Convert the records into a Markdown table with columns Nr and Line, starting with the line containing "Task: Select the Featured Apps ribbon tab" and going on through the line containing "tap(11, 58)". Number the rows and leave out blank lines.

● ● ●

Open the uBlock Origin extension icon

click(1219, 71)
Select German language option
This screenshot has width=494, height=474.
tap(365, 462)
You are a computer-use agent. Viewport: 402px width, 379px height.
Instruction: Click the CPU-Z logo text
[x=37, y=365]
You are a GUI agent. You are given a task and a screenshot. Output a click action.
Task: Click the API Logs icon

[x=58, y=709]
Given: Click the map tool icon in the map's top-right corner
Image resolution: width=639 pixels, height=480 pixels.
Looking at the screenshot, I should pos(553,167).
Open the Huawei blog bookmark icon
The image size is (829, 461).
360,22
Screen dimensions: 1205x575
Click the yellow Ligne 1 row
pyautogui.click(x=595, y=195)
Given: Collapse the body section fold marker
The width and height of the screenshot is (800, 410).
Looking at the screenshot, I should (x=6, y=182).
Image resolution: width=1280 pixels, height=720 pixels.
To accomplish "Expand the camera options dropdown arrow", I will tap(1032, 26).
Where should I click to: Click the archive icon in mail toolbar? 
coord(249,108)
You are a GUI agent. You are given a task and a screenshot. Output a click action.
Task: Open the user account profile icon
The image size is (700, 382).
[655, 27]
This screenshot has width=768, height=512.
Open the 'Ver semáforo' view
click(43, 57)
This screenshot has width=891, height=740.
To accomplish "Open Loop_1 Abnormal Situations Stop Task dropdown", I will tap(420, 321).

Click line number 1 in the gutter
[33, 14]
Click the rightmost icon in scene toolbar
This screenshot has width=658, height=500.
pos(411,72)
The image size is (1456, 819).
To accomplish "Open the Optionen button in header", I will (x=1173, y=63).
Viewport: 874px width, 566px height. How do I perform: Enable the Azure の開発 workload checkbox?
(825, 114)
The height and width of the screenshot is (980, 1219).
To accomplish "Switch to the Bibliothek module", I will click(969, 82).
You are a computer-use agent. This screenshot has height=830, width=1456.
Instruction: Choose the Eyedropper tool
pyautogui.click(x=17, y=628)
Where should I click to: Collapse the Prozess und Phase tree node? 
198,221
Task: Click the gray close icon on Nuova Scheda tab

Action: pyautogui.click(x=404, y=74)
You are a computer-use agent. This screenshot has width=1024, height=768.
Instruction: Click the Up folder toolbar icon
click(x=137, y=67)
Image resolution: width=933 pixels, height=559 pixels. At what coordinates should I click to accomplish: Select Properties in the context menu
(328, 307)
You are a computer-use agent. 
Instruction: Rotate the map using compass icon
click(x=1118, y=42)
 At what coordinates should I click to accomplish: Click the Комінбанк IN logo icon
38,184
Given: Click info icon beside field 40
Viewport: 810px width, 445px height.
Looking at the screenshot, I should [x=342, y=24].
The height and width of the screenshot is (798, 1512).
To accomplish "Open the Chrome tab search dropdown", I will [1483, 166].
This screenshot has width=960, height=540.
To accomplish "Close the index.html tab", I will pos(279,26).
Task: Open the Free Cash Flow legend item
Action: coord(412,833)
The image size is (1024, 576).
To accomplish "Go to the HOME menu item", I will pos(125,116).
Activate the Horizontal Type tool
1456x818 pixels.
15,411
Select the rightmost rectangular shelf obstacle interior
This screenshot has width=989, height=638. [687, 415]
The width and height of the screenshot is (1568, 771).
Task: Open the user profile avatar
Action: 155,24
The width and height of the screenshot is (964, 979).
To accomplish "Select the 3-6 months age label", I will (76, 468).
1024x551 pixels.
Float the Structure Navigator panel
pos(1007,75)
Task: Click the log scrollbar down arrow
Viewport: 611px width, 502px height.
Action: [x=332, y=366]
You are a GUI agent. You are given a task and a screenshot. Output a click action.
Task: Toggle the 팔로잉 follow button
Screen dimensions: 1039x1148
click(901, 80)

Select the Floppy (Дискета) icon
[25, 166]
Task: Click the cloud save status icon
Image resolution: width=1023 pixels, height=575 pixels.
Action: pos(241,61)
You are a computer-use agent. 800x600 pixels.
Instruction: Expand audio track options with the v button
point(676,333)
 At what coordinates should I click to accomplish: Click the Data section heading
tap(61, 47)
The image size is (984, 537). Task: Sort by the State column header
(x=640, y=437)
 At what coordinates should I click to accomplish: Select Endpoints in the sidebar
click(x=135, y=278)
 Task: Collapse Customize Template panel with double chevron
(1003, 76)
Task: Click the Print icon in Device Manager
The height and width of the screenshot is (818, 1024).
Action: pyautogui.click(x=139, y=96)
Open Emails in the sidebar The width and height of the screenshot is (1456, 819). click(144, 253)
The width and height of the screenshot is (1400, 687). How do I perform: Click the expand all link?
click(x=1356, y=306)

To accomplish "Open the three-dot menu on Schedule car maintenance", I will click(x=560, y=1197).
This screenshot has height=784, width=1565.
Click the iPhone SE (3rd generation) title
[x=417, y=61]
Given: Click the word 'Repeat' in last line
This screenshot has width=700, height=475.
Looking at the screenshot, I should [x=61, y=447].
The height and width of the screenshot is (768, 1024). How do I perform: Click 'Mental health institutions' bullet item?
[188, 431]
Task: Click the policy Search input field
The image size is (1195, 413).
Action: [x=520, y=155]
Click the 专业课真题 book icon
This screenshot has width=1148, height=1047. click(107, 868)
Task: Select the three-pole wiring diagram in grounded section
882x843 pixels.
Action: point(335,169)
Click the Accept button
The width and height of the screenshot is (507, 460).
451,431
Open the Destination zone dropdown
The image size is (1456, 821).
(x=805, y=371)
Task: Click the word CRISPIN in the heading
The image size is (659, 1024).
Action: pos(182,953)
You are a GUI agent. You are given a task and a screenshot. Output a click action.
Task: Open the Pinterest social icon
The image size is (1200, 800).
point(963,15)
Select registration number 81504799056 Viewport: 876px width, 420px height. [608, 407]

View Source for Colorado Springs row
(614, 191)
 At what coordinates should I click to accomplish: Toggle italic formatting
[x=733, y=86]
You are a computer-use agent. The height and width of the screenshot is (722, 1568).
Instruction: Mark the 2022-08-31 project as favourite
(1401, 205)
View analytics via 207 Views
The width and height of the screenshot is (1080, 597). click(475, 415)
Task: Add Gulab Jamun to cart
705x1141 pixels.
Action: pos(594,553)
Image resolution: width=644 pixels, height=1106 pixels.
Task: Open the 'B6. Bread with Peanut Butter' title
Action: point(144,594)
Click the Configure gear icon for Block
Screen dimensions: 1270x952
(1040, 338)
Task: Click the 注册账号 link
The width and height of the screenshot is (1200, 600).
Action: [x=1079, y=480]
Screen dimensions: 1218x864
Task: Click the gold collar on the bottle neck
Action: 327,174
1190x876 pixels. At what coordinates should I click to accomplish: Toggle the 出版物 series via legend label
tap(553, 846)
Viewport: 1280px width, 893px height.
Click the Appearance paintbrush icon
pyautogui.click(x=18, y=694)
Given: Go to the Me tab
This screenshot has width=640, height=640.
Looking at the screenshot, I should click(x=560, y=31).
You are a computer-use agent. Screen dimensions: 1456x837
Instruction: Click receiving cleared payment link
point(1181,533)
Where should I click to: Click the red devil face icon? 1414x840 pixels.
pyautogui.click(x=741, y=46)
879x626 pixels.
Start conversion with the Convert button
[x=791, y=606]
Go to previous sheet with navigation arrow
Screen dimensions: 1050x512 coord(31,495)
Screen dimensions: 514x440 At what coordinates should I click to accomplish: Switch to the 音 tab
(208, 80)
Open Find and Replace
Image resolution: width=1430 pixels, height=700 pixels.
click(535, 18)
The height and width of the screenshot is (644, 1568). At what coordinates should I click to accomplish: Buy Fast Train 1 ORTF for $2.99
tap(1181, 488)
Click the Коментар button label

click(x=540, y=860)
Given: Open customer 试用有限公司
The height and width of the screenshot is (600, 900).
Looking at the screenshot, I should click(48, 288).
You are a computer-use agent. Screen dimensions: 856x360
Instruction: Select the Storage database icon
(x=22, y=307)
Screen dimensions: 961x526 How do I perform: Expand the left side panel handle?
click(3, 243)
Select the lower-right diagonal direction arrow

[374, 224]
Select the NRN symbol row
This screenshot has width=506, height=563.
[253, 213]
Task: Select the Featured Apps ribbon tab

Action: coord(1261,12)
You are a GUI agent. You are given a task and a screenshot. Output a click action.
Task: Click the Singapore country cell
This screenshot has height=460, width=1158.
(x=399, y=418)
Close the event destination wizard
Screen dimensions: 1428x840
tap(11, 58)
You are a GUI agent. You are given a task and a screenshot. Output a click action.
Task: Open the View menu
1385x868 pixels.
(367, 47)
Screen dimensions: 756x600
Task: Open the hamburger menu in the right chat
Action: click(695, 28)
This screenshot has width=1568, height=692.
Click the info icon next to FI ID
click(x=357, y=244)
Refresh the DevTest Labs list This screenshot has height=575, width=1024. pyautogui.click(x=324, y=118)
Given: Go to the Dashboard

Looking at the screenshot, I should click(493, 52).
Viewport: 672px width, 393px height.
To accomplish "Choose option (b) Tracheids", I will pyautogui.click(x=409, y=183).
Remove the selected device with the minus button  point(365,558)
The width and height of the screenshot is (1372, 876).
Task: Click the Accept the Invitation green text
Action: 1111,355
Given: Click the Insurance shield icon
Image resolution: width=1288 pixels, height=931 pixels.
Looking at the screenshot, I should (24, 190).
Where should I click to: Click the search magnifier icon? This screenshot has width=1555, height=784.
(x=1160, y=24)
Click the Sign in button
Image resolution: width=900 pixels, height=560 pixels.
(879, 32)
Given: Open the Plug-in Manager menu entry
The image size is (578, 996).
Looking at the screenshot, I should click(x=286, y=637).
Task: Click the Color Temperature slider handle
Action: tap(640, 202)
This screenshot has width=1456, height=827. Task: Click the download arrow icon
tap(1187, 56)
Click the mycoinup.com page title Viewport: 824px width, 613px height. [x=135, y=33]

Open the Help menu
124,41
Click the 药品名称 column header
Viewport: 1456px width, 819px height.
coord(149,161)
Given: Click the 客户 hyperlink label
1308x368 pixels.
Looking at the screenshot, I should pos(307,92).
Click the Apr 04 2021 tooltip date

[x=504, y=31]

● ● ●

Exercise output -
| Nr | Line |
|---|---|
| 1 | Task: Select the Featured Apps ribbon tab |
| 2 | Action: coord(1261,12) |
| 3 | You are a GUI agent. You are given a task and a screenshot. Output a click action. |
| 4 | Task: Click the Singapore country cell |
| 5 | This screenshot has height=460, width=1158. |
| 6 | (x=399, y=418) |
| 7 | Close the event destination wizard |
| 8 | Screen dimensions: 1428x840 |
| 9 | tap(11, 58) |